Gawan hat geschrieben:
marquisa hat geschrieben:Die Bilder von dem schlitten finde ich insofern sehr irreführend,denn der Schlittenhocker hält sich ja am Zügel fest und lässt sich durch diesen nach vorne ziehen.
Dann frage ich mich eben, warum jemand, der doch Ahnung vom Reiten hat, ein solches Bild verwendet.

...
Hallo Gawan, über diese Bilder habe ich mich auch gewundert. In seinem Buch "Über die Biegung und Versammlung des Pferdes" verwendet sie Kotzab auch, um die Kreuzeinwirkung zu beschreiben. Er möchte wohl darauf hinaus, dass Anlehnung, reiterliches Gleichgewicht, Kreuzeinwirkung und Vortrieb sich gegenseitig bedingen. Ich kann ihm in seiner Argumentation vor allem mit dieser Bebilderung nicht so richtig folgen.

Schwierig ist tatsächlich, dass man es nicht wirklich erklären kann, wie sich's anfühlt, wenn mit der Anlehnung alles stimmt. Die Anlehnung ist ja nur Teil des Gesamtpakets.

Es ist, als wärst du in das Pferd "eingebunden". Das heißt, du bist ein Teil des Bewegungsablaufs, kannst ihn an dieser Schaltstelle auch beeinflussen. Dafür muss der Sitz losgelassen und geschmeidig sein und die Hand muss unabhängig vom Körper sein und sie muss geschmeidig am Maul des Pferdes sein (das nennt man auch "Handatmung").

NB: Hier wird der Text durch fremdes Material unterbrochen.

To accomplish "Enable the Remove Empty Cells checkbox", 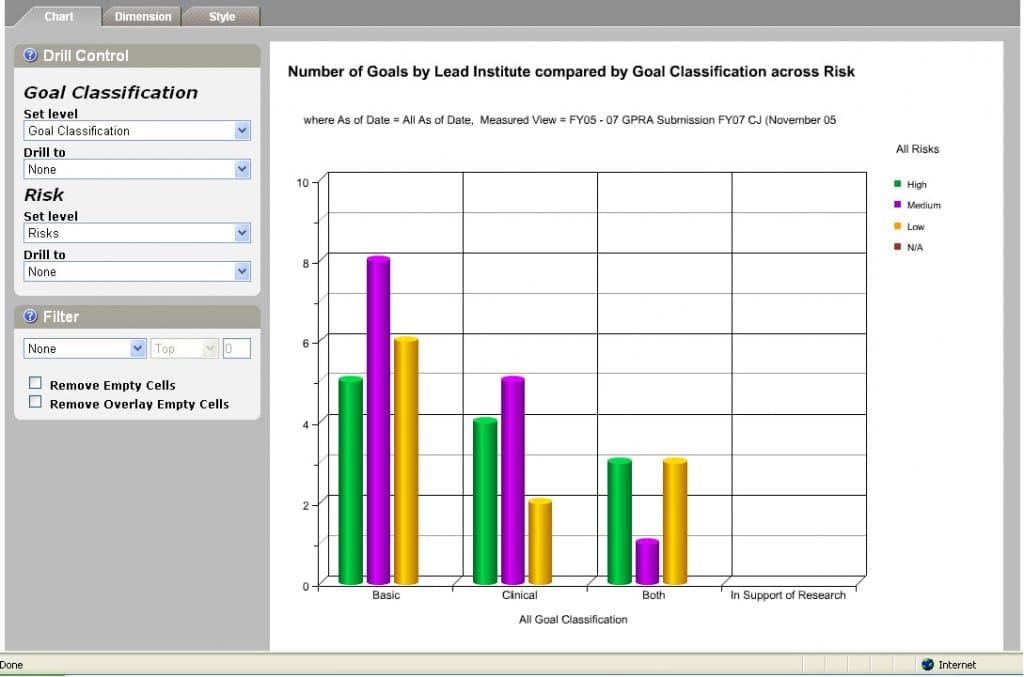I will pos(35,384).
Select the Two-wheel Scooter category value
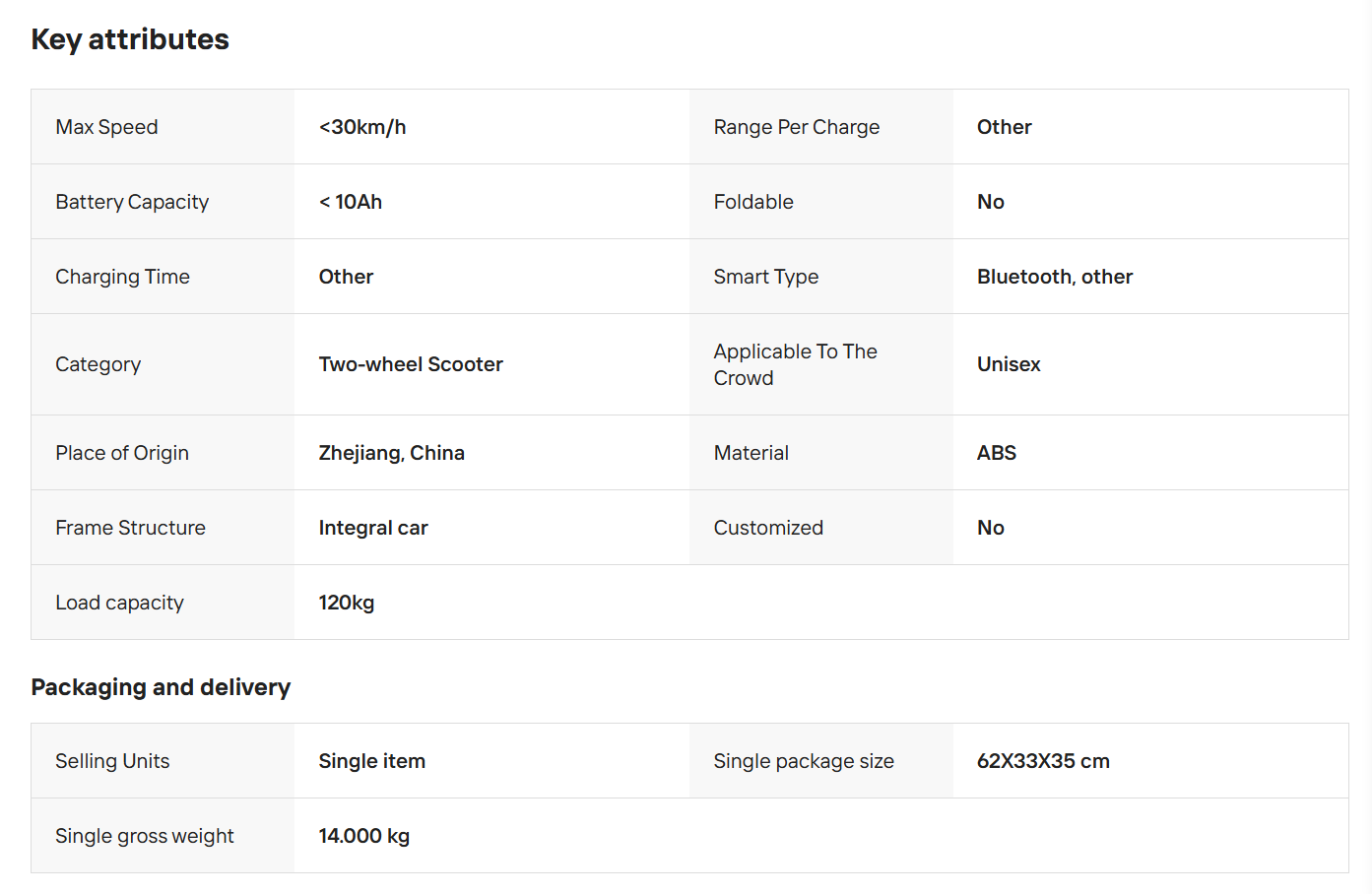1372x894 pixels. click(411, 364)
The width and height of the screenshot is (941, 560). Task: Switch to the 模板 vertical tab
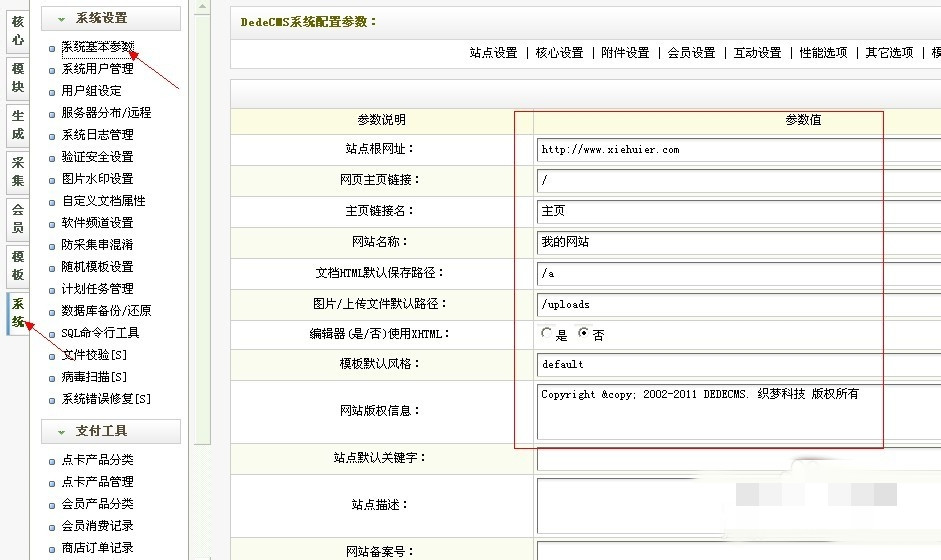point(18,266)
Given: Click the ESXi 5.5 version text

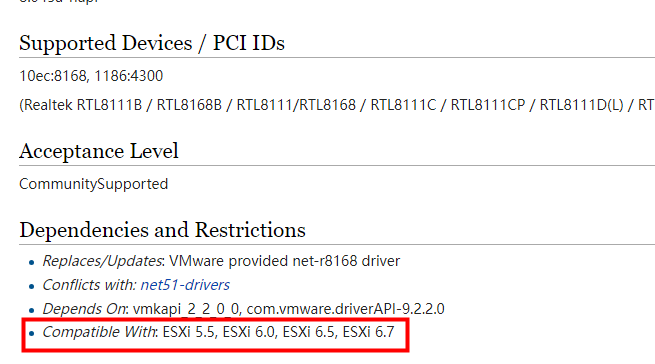Looking at the screenshot, I should click(189, 332).
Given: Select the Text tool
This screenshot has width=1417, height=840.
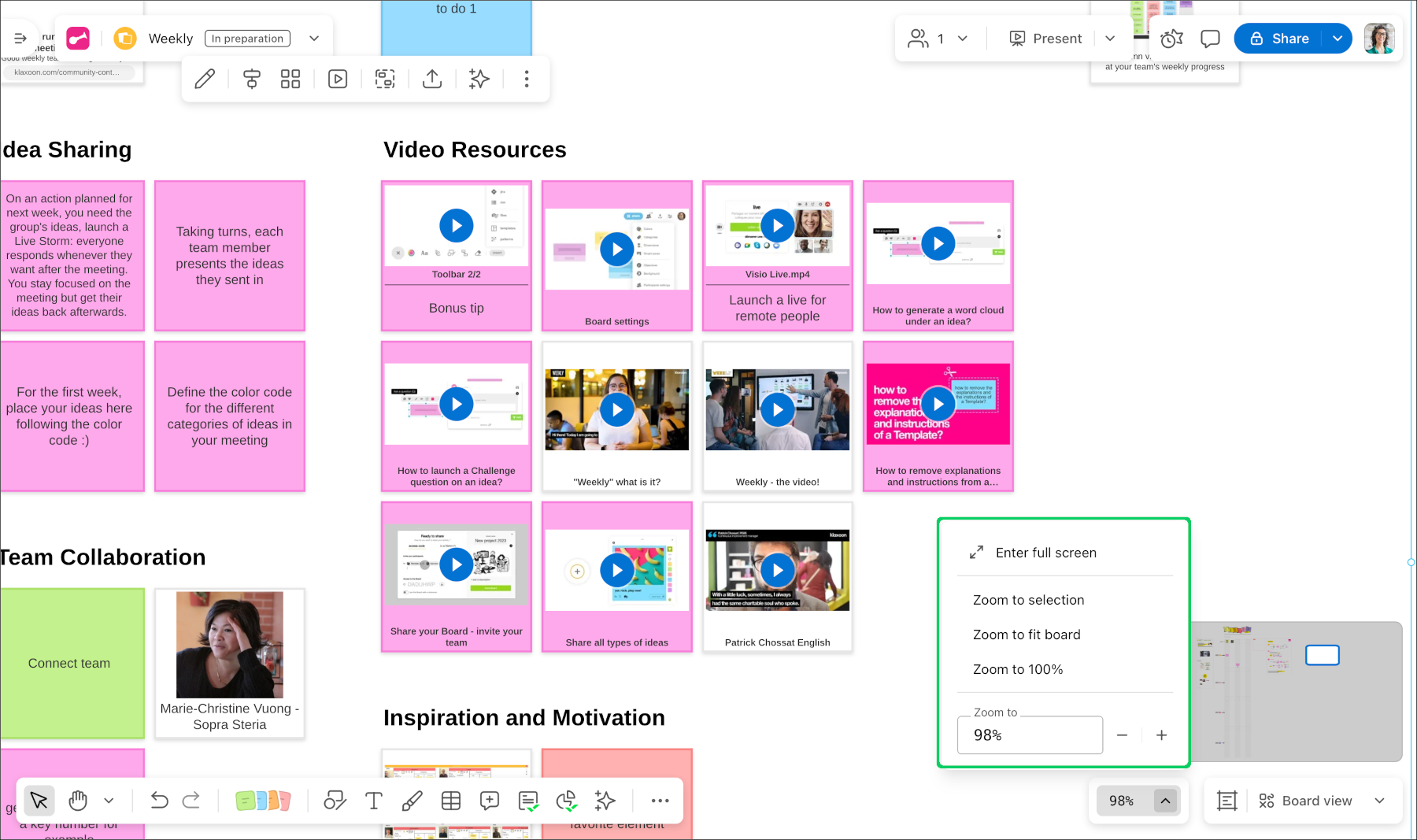Looking at the screenshot, I should click(x=374, y=801).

Du bist Teil des Gleichgewichts und Teil der Spannung und Abspannung. Du kannst über deinen Körper und deine Hilfen die Spannung erhöhen und wieder herauslassen, als wärst du ein Muskel des Pferdes. Eine Parade besteht eben in dieser Fähigkeit, du erhöhst kurz die Spannung, stellst die "Handatmung" einen Augenblick ein, richtest dich auf - und lässt wieder los - alles im Gleichgewicht mit dem Pferd.

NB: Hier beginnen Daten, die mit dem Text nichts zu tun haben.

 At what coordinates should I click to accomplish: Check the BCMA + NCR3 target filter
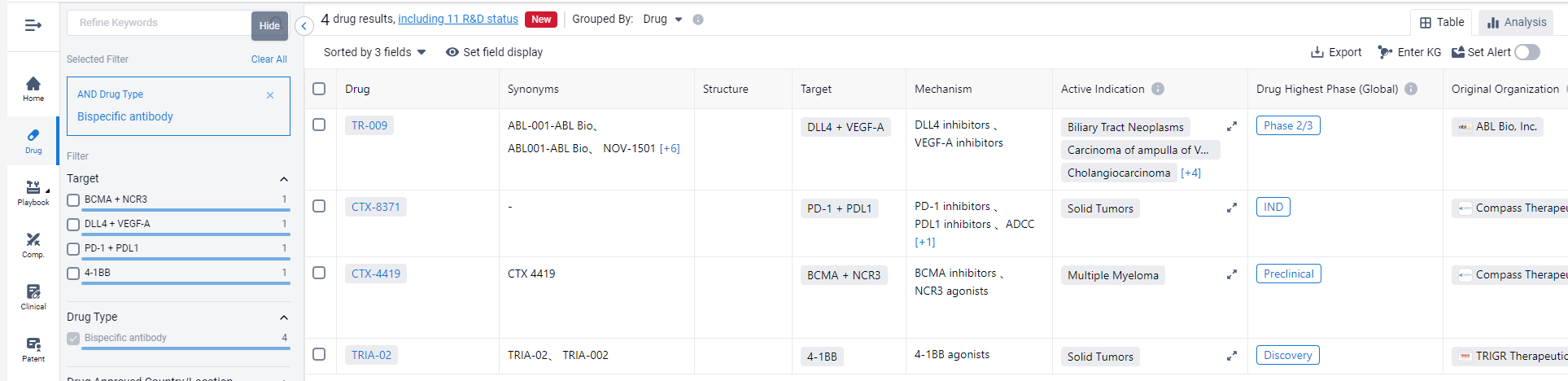73,199
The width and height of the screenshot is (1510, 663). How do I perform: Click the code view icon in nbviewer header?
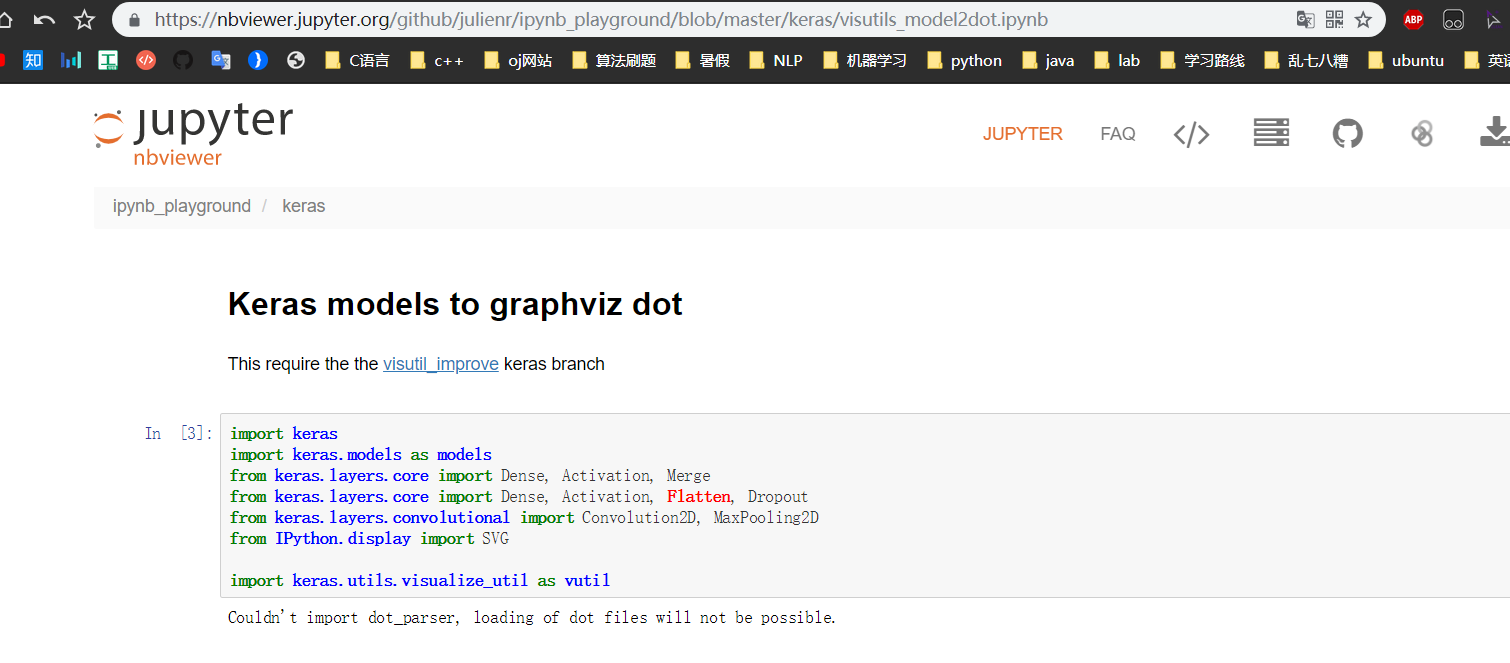(x=1191, y=134)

Das macht es natürlich schwierig, wenn das Pferd aus dem Gleichgewicht kommt und auf die Hand kommt. Du musst reagieren, indem du nachtreibst und nicht, indem du gegenziehst - und das fällt uns Menschen eben sehr schwer (und manchmal kann man's eben auch noch nicht so richtig oder das Pferd hat massivere Probleme, als man bewältigen kann - Reiten ist einfach sauschwer).

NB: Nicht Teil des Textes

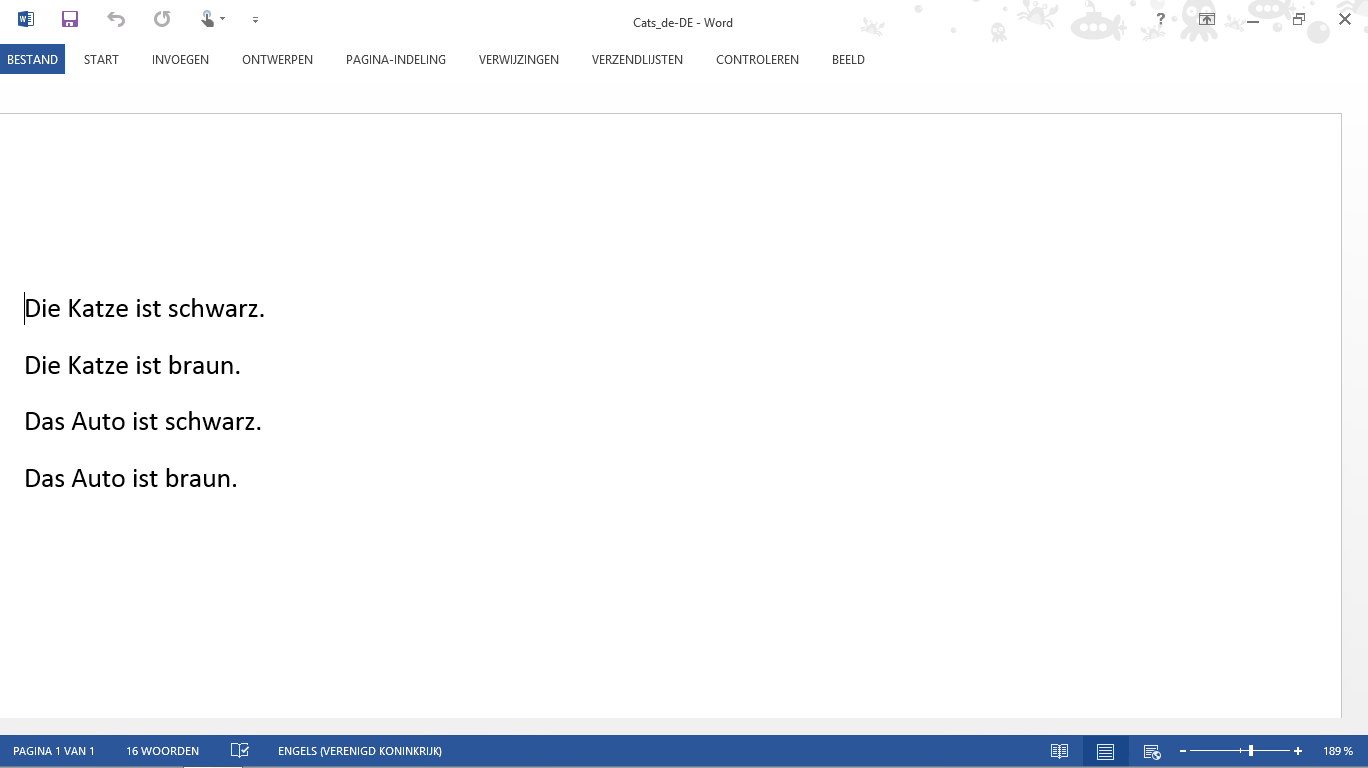
Task: Open the BESTAND file menu
Action: click(x=32, y=60)
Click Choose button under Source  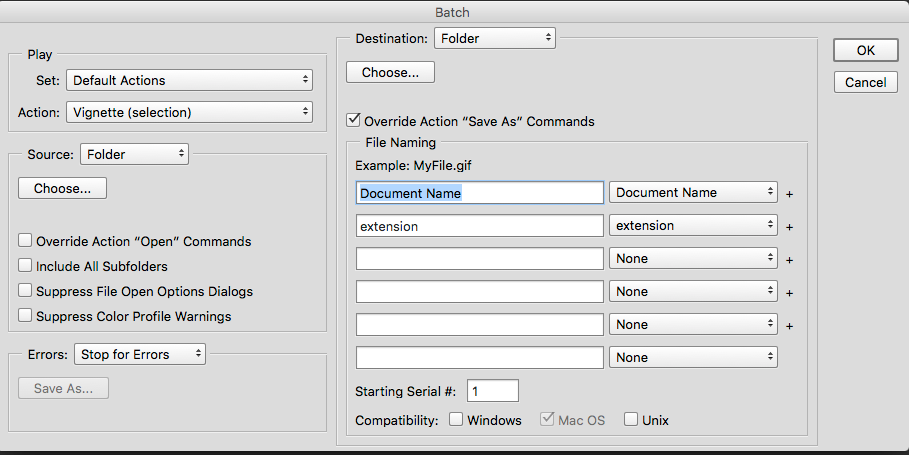pyautogui.click(x=62, y=188)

Auch schwierig ist der Begriff des "Treibens". Obwohl ich es besser weiß, klingt das auch für mich immer nach "Jetzt mach dem Bock mal ordentlich Druck!" Aber das ist es gar nicht. Bei einem einigermaßen sensiblen Pferd, das auf dezente treibende Hilfen eingestellt ist, reicht hier ein Aufrichten, ein freundlicher Einsatz des Schenkels, ein Anlegen des Sporns - je nachdem, was du gerade bezweckst.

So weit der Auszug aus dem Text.